Give the records below as a JSON list of strings, with one string per line and blank lines omitted.

● Data section:
>> BEGIN
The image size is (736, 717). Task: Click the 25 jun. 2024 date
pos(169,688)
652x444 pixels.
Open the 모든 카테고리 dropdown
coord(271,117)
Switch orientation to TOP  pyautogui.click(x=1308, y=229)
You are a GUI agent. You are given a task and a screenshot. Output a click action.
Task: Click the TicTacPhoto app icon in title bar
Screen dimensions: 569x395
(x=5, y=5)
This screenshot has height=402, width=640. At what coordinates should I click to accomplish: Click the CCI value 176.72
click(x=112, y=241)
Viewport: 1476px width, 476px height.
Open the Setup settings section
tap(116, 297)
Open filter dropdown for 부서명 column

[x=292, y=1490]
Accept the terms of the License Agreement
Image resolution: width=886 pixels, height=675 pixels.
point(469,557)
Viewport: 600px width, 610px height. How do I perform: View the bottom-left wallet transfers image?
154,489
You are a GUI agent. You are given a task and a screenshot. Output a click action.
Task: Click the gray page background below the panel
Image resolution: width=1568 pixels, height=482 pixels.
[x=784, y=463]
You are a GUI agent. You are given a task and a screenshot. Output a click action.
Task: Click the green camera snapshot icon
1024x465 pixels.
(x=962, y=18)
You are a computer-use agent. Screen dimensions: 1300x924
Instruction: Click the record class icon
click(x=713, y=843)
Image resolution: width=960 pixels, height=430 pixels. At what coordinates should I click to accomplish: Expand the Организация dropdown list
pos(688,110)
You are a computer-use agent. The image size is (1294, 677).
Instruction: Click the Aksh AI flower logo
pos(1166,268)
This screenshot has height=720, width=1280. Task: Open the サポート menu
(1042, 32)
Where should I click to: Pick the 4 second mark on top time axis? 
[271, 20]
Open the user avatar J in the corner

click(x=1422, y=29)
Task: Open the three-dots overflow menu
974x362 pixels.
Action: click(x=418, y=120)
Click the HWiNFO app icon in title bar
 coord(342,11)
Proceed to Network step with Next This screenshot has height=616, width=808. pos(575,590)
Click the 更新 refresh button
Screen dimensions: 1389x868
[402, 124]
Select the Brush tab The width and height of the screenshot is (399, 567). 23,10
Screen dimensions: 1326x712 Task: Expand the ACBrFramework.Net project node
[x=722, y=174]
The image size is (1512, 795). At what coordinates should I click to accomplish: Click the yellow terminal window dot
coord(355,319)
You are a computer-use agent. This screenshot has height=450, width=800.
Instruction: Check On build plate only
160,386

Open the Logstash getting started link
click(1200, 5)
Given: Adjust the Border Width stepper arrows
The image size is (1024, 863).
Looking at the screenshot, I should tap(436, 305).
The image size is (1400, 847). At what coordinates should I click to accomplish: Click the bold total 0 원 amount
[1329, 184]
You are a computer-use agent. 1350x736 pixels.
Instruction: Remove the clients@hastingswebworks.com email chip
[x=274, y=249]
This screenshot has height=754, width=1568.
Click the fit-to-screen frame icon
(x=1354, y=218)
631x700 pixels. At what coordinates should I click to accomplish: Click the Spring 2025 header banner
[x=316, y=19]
>> END
● Written answer:
[
  "The image size is (736, 717). Task: Click the 25 jun. 2024 date",
  "pos(169,688)",
  "652x444 pixels.",
  "Open the 모든 카테고리 dropdown",
  "coord(271,117)",
  "Switch orientation to TOP  pyautogui.click(x=1308, y=229)",
  "You are a GUI agent. You are given a task and a screenshot. Output a click action.",
  "Task: Click the TicTacPhoto app icon in title bar",
  "Screen dimensions: 569x395",
  "(x=5, y=5)",
  "This screenshot has height=402, width=640. At what coordinates should I click to accomplish: Click the CCI value 176.72",
  "click(x=112, y=241)",
  "Viewport: 1476px width, 476px height.",
  "Open the Setup settings section",
  "tap(116, 297)",
  "Open filter dropdown for 부서명 column",
  "[x=292, y=1490]",
  "Accept the terms of the License Agreement",
  "Image resolution: width=886 pixels, height=675 pixels.",
  "point(469,557)",
  "Viewport: 600px width, 610px height. How do I perform: View the bottom-left wallet transfers image?",
  "154,489",
  "You are a GUI agent. You are given a task and a screenshot. Output a click action.",
  "Task: Click the gray page background below the panel",
  "Image resolution: width=1568 pixels, height=482 pixels.",
  "[x=784, y=463]",
  "You are a GUI agent. You are given a task and a screenshot. Output a click action.",
  "Task: Click the green camera snapshot icon",
  "1024x465 pixels.",
  "(x=962, y=18)",
  "You are a computer-use agent. Screen dimensions: 1300x924",
  "Instruction: Click the record class icon",
  "click(x=713, y=843)",
  "Image resolution: width=960 pixels, height=430 pixels. At what coordinates should I click to accomplish: Expand the Организация dropdown list",
  "pos(688,110)",
  "You are a computer-use agent. The image size is (1294, 677).",
  "Instruction: Click the Aksh AI flower logo",
  "pos(1166,268)",
  "This screenshot has height=720, width=1280. Task: Open the サポート menu",
  "(1042, 32)",
  "Where should I click to: Pick the 4 second mark on top time axis? ",
  "[271, 20]",
  "Open the user avatar J in the corner",
  "click(x=1422, y=29)",
  "Task: Open the three-dots overflow menu",
  "974x362 pixels.",
  "Action: click(x=418, y=120)",
  "Click the HWiNFO app icon in title bar",
  " coord(342,11)",
  "Proceed to Network step with Next This screenshot has height=616, width=808. pos(575,590)",
  "Click the 更新 refresh button",
  "Screen dimensions: 1389x868",
  "[402, 124]",
  "Select the Brush tab The width and height of the screenshot is (399, 567). 23,10",
  "Screen dimensions: 1326x712 Task: Expand the ACBrFramework.Net project node",
  "[x=722, y=174]",
  "The image size is (1512, 795). At what coordinates should I click to accomplish: Click the yellow terminal window dot",
  "coord(355,319)",
  "You are a computer-use agent. This screenshot has height=450, width=800.",
  "Instruction: Check On build plate only",
  "160,386",
  "Open the Logstash getting started link",
  "click(1200, 5)",
  "Given: Adjust the Border Width stepper arrows",
  "The image size is (1024, 863).",
  "Looking at the screenshot, I should tap(436, 305).",
  "The image size is (1400, 847). At what coordinates should I click to accomplish: Click the bold total 0 원 amount",
  "[1329, 184]",
  "You are a computer-use agent. 1350x736 pixels.",
  "Instruction: Remove the clients@hastingswebworks.com email chip",
  "[x=274, y=249]",
  "This screenshot has height=754, width=1568.",
  "Click the fit-to-screen frame icon",
  "(x=1354, y=218)",
  "631x700 pixels. At what coordinates should I click to accomplish: Click the Spring 2025 header banner",
  "[x=316, y=19]"
]